The Basics of Overclocking a Processor
Overclocking most often refers to increasing the speed of your computer's processor. The easiest method for overclocking your processor is to change the multiplier in the BIOS. The motherboard in your computer provides a base clock speed -- on most motherboards this is 133 MHz, though it may vary between manufacturers. Your processor comes with a multiplier, which multiplies the base clock to get the overall processor speed. On many processors, you can increase the multiplier in the BIOS to overclock the processor. If your processor is locked into its multiplier or doesn't have a lot of options, you can increase the bus speed for the whole motherboard. This approach is riskier, as it increases the speed of every component on the motherboard, not just the processor.
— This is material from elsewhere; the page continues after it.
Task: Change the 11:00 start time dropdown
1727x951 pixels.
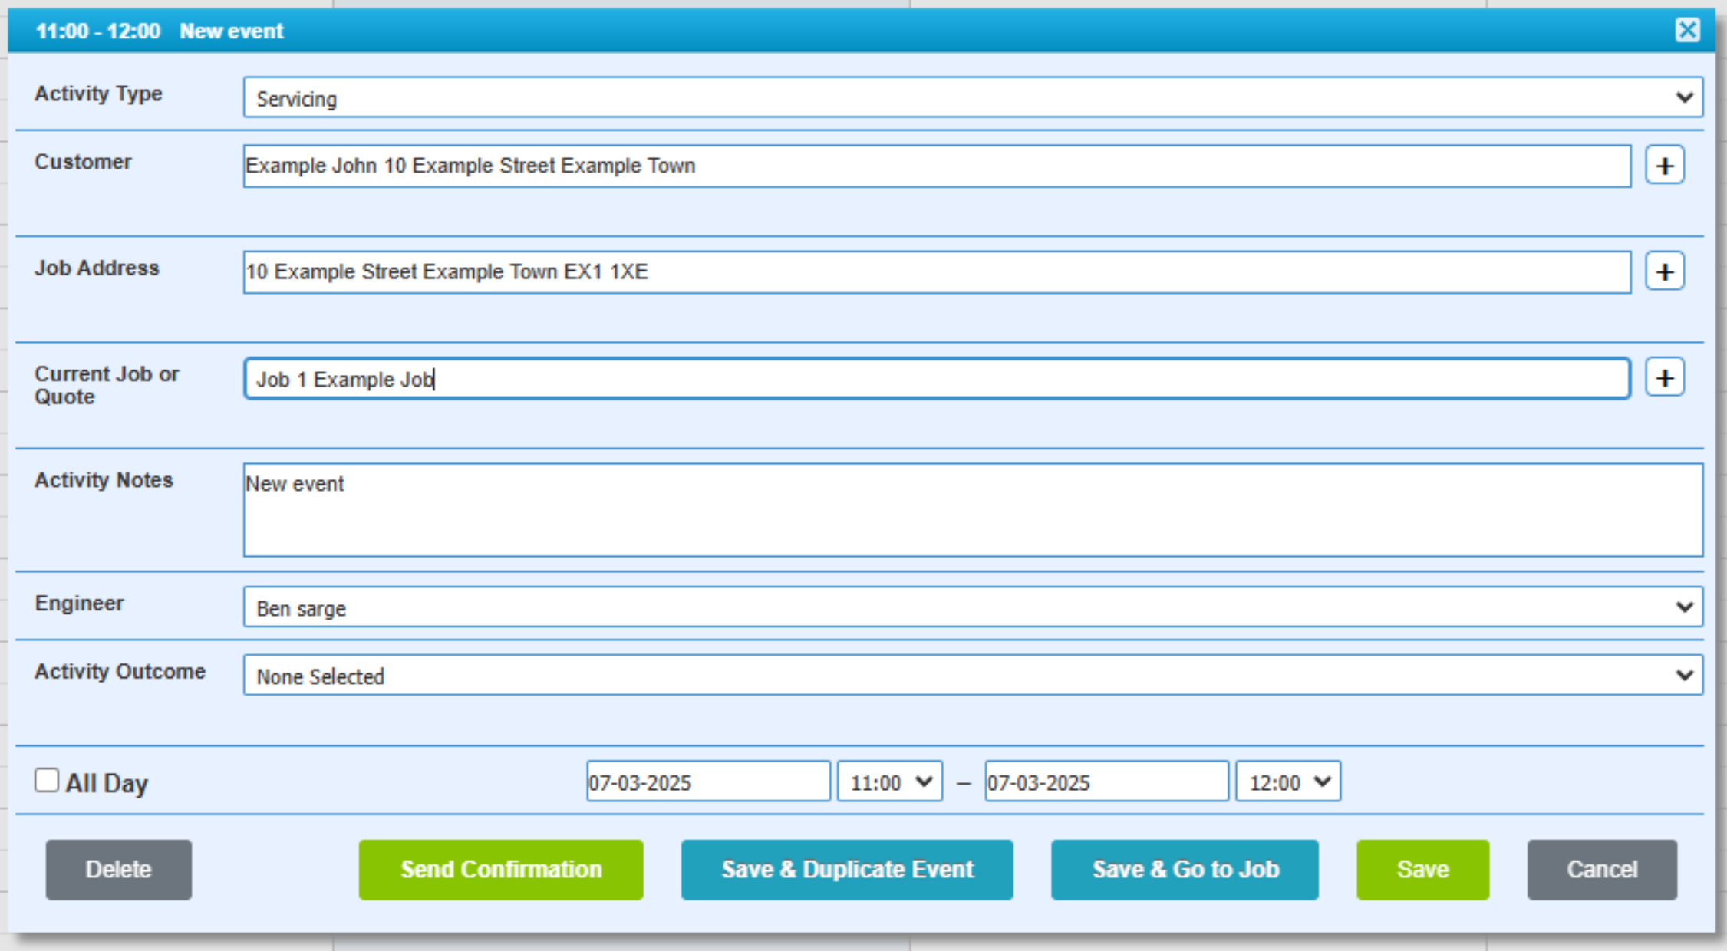Action: [x=889, y=782]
Overclocking Different Components
While overclocking usually refers to the act of overclocking a computer's CPU, it's not the only component that can be overclocked. For instance, you can overclock your RAM or graphics card to get more performance in specific areas on your computer. Even a monitor can be overclocked to provide a higher refresh rate than the default 60 Hz. Certain components, such as the hard drive, can't be overclocked; they already run at their physical maximum..
Benefits of Overclocking
Overclocking provides the performance of a more powerful chip without the cost of purchasing a one. Most users looking to get more utility from a computer are gamers or work with CPU-intensive programs, such as video or photo editing. Overclocking improves overall computer performance so long as it's done correctly and the system doesn't become unstable. You can even get extra performance out of some older computers with overclocking.
Risks of Overclocking
When you increase the speed of your processor, you also have to increase voltage so it gets enough power. This can damage your processor if you increase it too much. The increased performance of your overclocked PC results in higher heat output -- the stock fans that come with your computer can't always keep up. If you don't also add a more efficient cooling system or extra fans, you could end up overheating your computer. Overclocking can cause your system to become unstable, and even shorten the effective life of your components. If your computer is still under warranty, overclocking may void that warranty.